== TE LEZEN PASSAGE

En hoe helpt Aisha bij het lerarentekort? Naberink: “Als AI taken als tutor overneemt, wordt het mogelijk docenten efficiënter in te zetten, in een coachende rol om de leerling vaker 1 op 1 te helpen.”
Onderwijsbestuurders die willen weten hoe zoiets financieel uitpakt, kan hij nog niets voorspiegelen. Aisha begint met een individueel betaalmodel waarbij ouders contacttegoed aanschaffen voor hun kinderen. “Veel goedkoper dan bijles”, verwacht Naberink.
Minder zoekwerk
In het primair onderwijs belooft AI-assistent Tessa tijdsbesparing, als onderdeel van het aanbod van digiborden en methodes van Prowise. Na het beantwoorden van enkele vragen ligt er binnen anderhalve minuut een lesvoorstel. Niet meteen perfect, zegt productmanager Sabine Bruininx, die als leerkracht en locatieleider heeft gewerkt in het primair onderwijs. “Zo een les voorbereiden werkt veel sneller dan de anderhalf uur die een mens ervoor nodig heeft. Met vijf tot tien minuten aanpassen ben je klaar.” Dat scheelt frustraties over tijdgebrek, complexe digitale middelen en keuzestress.

====

Geef de tekst over AI-assistenten in het onderwijs hierboven volledig en woord voor woord opnieuw weer.

== INHOUD DATASET

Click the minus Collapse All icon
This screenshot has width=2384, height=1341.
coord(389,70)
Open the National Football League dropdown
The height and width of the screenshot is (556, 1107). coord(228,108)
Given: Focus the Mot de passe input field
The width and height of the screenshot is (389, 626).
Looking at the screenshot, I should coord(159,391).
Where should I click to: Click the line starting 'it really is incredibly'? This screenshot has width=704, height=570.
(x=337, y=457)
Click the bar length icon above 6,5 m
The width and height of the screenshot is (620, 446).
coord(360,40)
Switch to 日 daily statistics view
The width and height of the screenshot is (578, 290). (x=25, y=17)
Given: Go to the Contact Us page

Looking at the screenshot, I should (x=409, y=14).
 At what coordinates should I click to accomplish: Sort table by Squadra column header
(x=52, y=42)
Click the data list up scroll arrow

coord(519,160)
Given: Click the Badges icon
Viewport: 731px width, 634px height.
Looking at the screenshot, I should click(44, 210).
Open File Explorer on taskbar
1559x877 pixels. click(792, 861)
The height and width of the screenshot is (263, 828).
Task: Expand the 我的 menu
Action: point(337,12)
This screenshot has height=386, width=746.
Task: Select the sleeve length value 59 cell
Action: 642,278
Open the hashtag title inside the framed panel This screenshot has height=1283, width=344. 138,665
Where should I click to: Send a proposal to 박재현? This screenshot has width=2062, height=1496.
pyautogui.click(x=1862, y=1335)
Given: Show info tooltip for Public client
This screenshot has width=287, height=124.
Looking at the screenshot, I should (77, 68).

====

* [ALS REACTIE]:
En hoe helpt Aisha bij het lerarentekort? Naberink: “Als AI taken als tutor overneemt, wordt het mogelijk docenten efficiënter in te zetten, in een coachende rol om de leerling vaker 1 op 1 te helpen.”
Onderwijsbestuurders die willen weten hoe zoiets financieel uitpakt, kan hij nog niets voorspiegelen. Aisha begint met een individueel betaalmodel waarbij ouders contacttegoed aanschaffen voor hun kinderen. “Veel goedkoper dan bijles”, verwacht Naberink.
Minder zoekwerk
In het primair onderwijs belooft AI-assistent Tessa tijdsbesparing, als onderdeel van het aanbod van digiborden en methodes van Prowise. Na het beantwoorden van enkele vragen ligt er binnen anderhalve minuut een lesvoorstel. Niet meteen perfect, zegt productmanager Sabine Bruininx, die als leerkracht en locatieleider heeft gewerkt in het primair onderwijs. “Zo een les voorbereiden werkt veel sneller dan de anderhalf uur die een mens ervoor nodig heeft. Met vijf tot tien minuten aanpassen ben je klaar.” Dat scheelt frustraties over tijdgebrek, complexe digitale middelen en keuzestress.